Bellinzone, le 15 juillet 2025
Au nom de la Cour des plaintes du Tribunal pénal fédéral
Le président: La greffière:
Distribution
- Me Daniel Zappelli - Ministère public de la Confédération - Office fédéral de la justice, Unité Entraide judiciaire
Indication des voies de recours Le recours contre une décision en matière d’entraide pénale internationale doit être déposé devant le Tribunal fédéral dans les 10 jours qui suivent la notification de l’expédition complète (art. 100 al. 1 et 2 let. b LTF).

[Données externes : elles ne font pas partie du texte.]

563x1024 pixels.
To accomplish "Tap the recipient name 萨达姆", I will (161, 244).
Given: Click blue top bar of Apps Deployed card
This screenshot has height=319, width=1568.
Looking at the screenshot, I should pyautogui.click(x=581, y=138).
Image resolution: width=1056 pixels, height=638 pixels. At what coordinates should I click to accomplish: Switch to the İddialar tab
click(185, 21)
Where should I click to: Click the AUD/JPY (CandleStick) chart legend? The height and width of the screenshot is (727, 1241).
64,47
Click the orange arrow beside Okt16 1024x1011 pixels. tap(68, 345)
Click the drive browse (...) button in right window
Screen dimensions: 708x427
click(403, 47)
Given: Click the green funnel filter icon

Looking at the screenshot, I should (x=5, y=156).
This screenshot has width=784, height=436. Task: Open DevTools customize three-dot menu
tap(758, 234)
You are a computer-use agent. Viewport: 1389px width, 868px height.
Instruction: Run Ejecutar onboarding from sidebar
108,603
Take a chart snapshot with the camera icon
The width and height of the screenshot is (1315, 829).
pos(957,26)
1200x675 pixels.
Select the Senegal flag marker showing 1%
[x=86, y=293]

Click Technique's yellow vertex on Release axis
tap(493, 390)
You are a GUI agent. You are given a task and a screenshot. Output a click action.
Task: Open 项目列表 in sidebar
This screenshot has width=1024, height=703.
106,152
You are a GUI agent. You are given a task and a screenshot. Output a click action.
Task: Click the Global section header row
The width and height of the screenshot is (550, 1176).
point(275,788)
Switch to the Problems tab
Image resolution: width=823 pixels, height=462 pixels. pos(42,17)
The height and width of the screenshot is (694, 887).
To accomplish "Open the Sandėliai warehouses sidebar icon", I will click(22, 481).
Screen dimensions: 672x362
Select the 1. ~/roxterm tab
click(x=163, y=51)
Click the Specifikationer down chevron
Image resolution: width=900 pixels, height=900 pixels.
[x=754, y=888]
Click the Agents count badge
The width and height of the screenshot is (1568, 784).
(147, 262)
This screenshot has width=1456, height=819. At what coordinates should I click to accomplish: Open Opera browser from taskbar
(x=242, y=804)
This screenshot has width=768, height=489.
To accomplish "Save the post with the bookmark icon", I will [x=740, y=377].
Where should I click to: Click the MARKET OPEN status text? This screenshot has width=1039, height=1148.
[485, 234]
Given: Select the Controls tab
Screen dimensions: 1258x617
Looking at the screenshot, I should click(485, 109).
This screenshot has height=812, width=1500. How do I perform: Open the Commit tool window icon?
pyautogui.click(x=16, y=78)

Les mémoires doivent être remis au plus tard le dernier jour du délai, soit au Tribunal fédéral soit, à l’attention de ce dernier, à La Poste Suisse ou à une représentation diplomatique ou consulaire suisse (art. 48 al. 1 LTF). En cas de transmission électronique, le moment déterminant pour l’observation d’un délai est celui où est établi l’accusé de réception qui confirme que la partie a accompli toutes les étapes nécessaires à la transmission (art. 48 al. 2 LTF).
Le recours n’est recevable contre une décision rendue en matière d’entraide pénale internationale que s’il a pour objet une extradition, une saisie, le transfert d’objets ou de valeurs ou la transmission de renseignements concernant le domaine secret et s’il concerne un cas particulièrement important (art. 84 al. 1 LTF). Un cas est particulièrement important notamment lorsqu’il y a des raisons de supposer que la procédure à l’étranger viole des principes fondamentaux ou comporte d’autres vices graves (art. 84 al. 2 LTF).